What is needed here is an exact repetition of the records below, beginning at the line that has "The height and width of the screenshot is (349, 486)." and stopping after the line that has "The height and width of the screenshot is (220, 442).".

(The records begins)

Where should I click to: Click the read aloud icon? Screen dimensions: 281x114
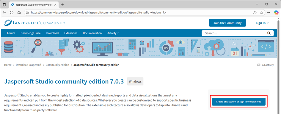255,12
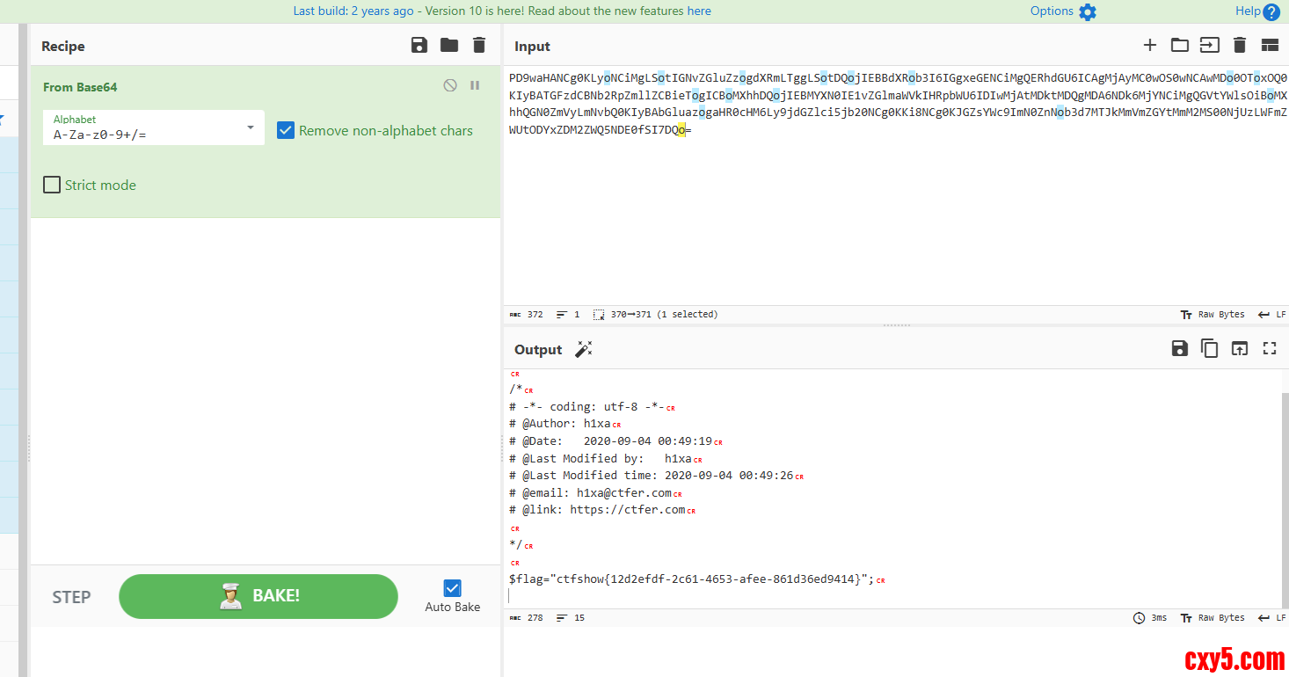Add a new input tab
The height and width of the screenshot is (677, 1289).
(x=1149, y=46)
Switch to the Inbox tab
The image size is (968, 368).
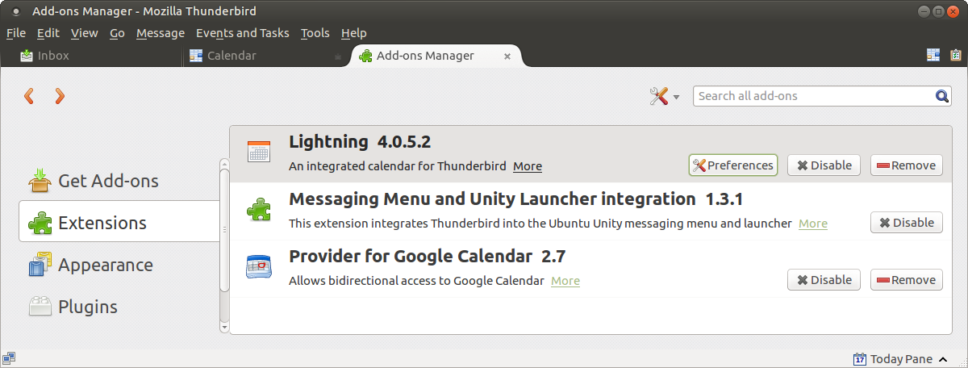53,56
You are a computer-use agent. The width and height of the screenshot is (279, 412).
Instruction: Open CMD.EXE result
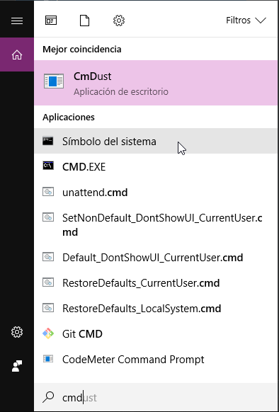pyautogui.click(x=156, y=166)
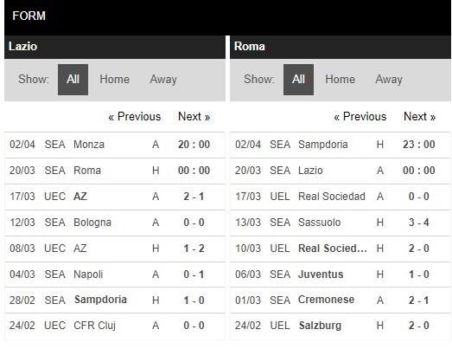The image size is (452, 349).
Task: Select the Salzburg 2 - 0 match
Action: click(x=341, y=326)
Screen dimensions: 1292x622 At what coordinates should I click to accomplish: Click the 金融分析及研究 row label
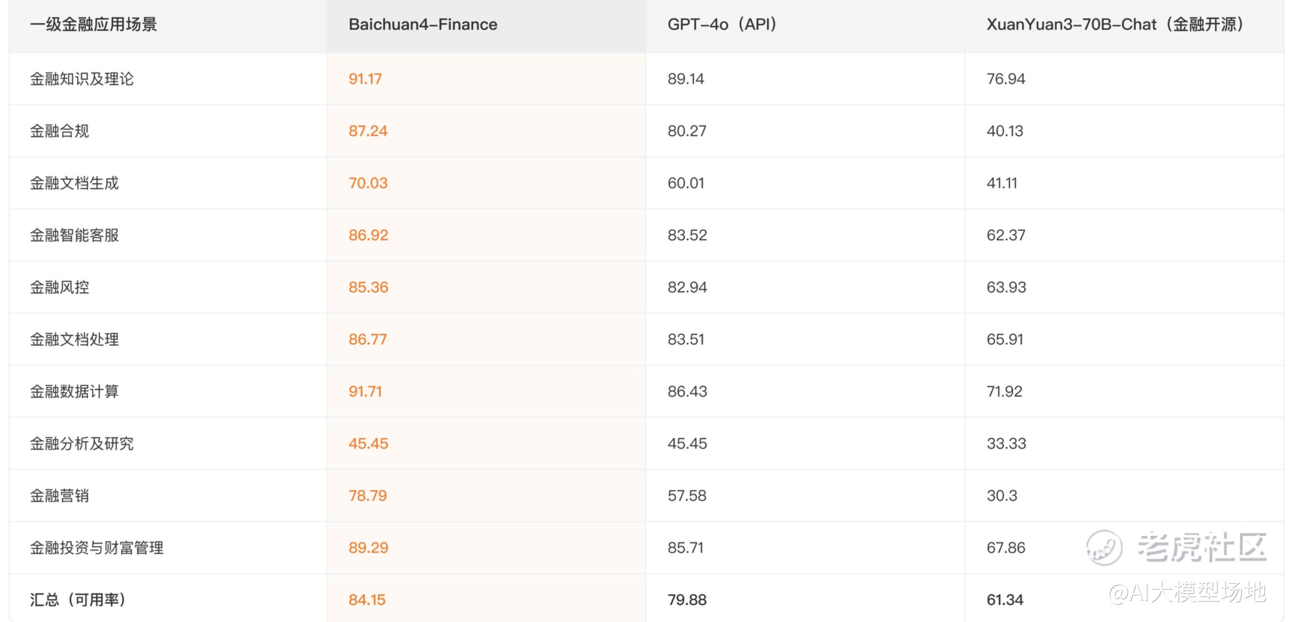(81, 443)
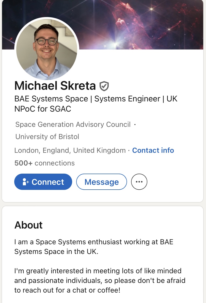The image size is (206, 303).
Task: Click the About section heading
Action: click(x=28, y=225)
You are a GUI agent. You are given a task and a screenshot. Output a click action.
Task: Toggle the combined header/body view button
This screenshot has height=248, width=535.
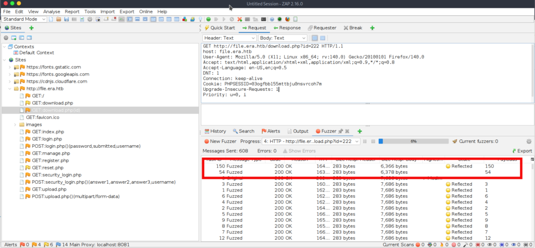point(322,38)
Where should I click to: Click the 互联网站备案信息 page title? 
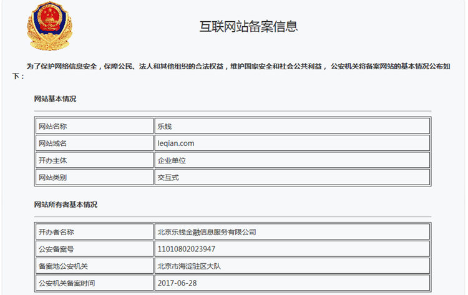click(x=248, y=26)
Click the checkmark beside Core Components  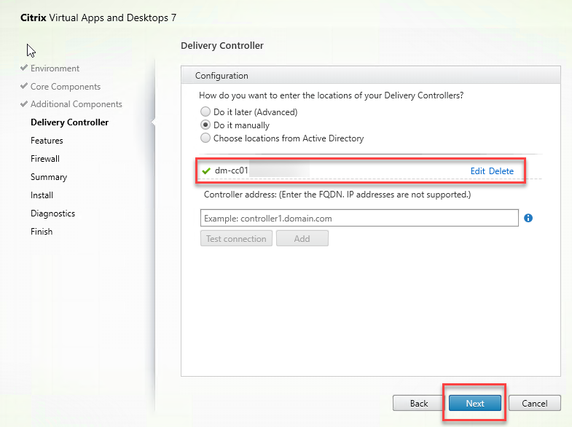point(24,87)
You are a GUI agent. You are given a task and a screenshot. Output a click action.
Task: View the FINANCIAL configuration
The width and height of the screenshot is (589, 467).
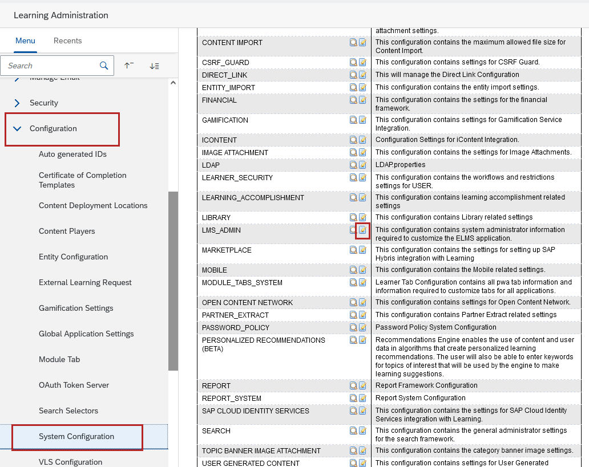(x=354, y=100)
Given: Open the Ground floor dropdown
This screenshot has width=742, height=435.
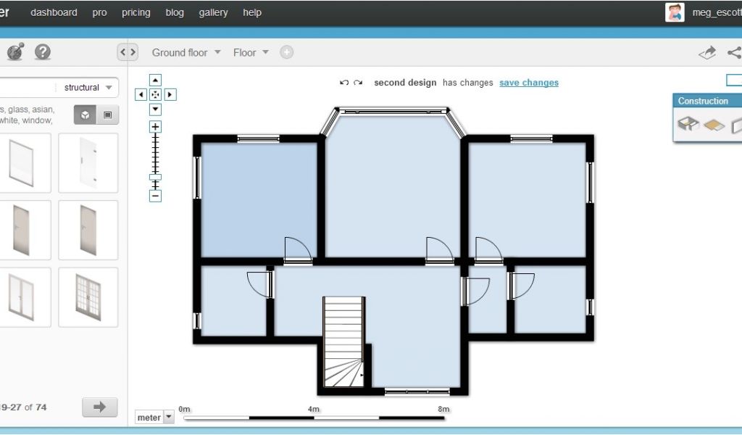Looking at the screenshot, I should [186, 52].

(The records ends)
(The records begins)

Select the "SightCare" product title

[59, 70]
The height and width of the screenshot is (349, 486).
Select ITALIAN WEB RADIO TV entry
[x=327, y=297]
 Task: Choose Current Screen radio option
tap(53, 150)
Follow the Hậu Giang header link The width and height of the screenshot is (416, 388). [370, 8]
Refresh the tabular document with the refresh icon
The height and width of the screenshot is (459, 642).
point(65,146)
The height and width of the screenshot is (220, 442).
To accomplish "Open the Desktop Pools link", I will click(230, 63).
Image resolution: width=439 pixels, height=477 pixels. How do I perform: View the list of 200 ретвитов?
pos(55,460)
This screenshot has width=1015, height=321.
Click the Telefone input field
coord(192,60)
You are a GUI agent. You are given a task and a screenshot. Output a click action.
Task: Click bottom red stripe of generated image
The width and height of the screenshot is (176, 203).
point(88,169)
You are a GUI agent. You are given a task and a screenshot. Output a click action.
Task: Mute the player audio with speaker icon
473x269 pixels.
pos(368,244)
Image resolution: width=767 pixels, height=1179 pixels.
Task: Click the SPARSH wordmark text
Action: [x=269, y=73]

(The records ends)
(The records begins)

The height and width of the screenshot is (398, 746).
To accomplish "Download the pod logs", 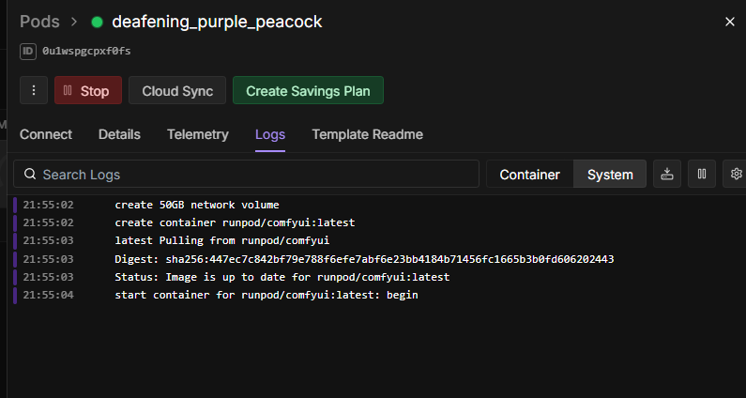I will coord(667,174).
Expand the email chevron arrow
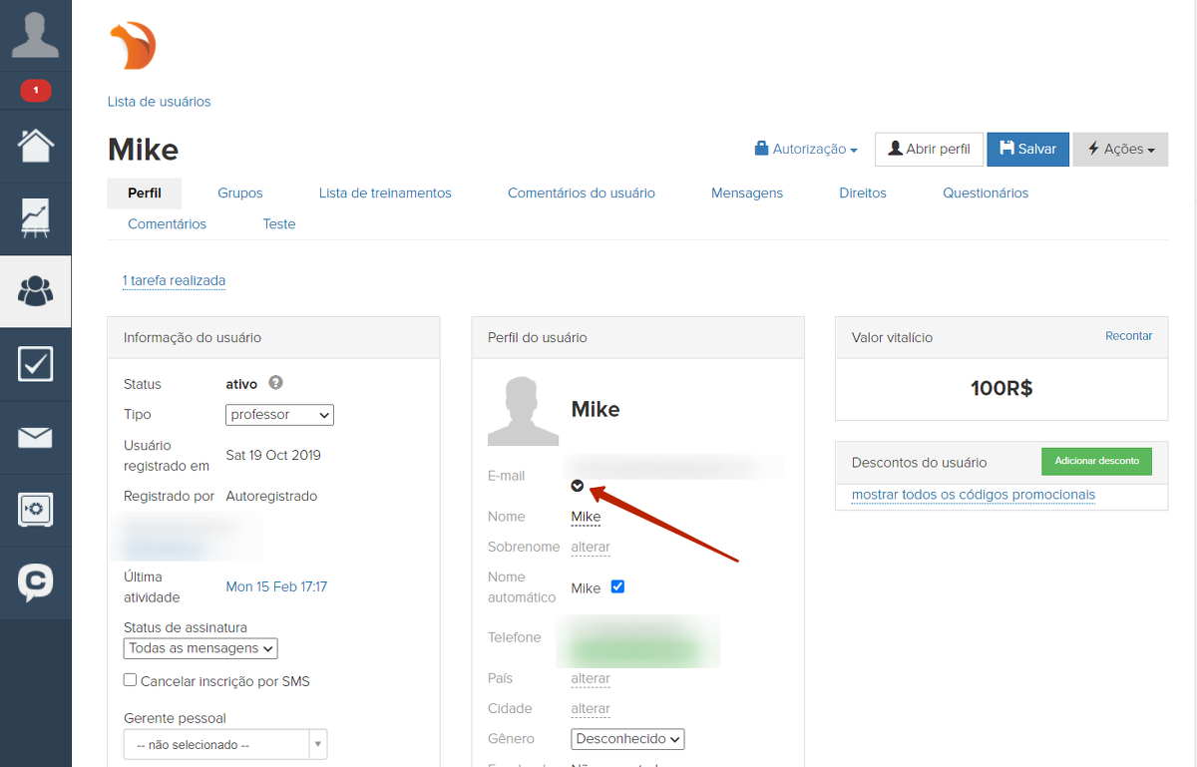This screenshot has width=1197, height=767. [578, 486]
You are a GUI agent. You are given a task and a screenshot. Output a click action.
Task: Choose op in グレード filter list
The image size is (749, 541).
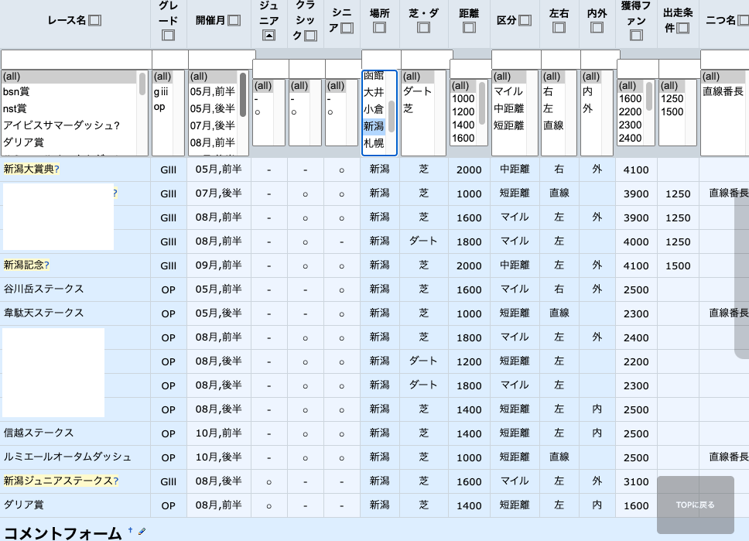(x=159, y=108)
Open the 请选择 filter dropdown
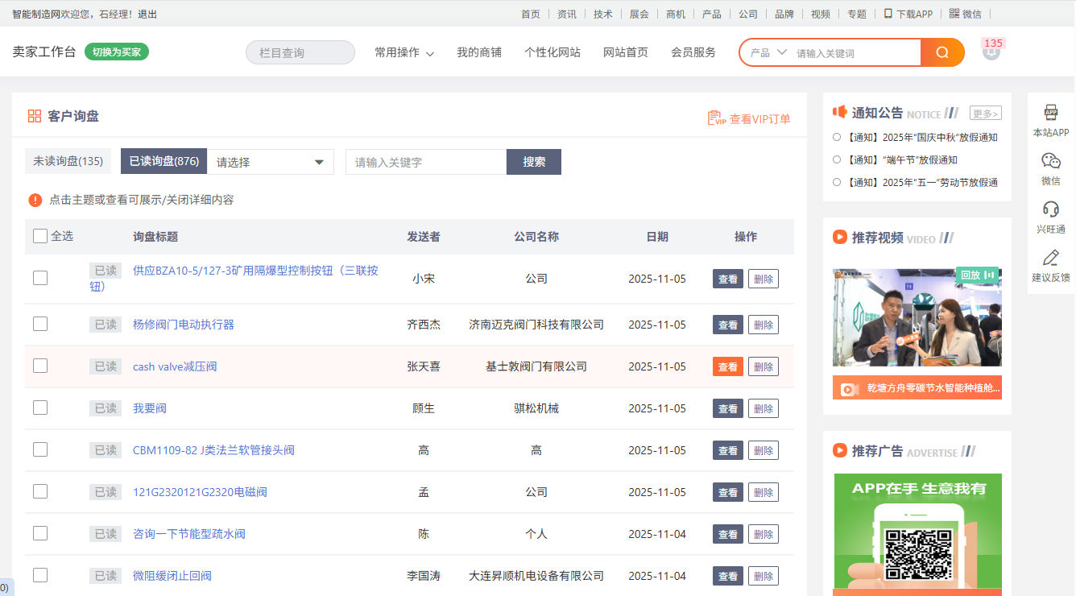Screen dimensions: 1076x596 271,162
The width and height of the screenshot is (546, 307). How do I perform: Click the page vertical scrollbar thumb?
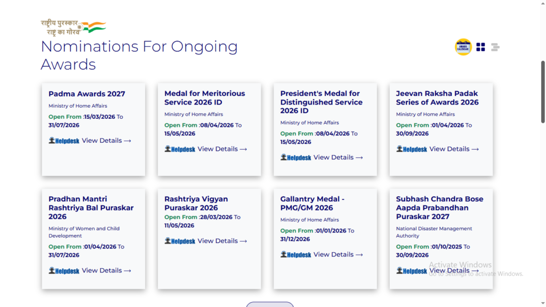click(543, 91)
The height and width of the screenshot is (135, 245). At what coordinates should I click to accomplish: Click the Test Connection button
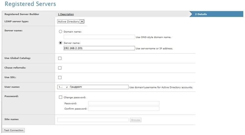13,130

(The records ends)

» **Exercise output**:
The height and width of the screenshot is (349, 486).
Select ITALIAN WEB RADIO TV entry
[x=327, y=297]
 Task: Choose Current Screen radio option
tap(53, 150)
Follow the Hậu Giang header link The width and height of the screenshot is (416, 388). [370, 8]
Refresh the tabular document with the refresh icon
The height and width of the screenshot is (459, 642).
point(65,146)
The height and width of the screenshot is (220, 442).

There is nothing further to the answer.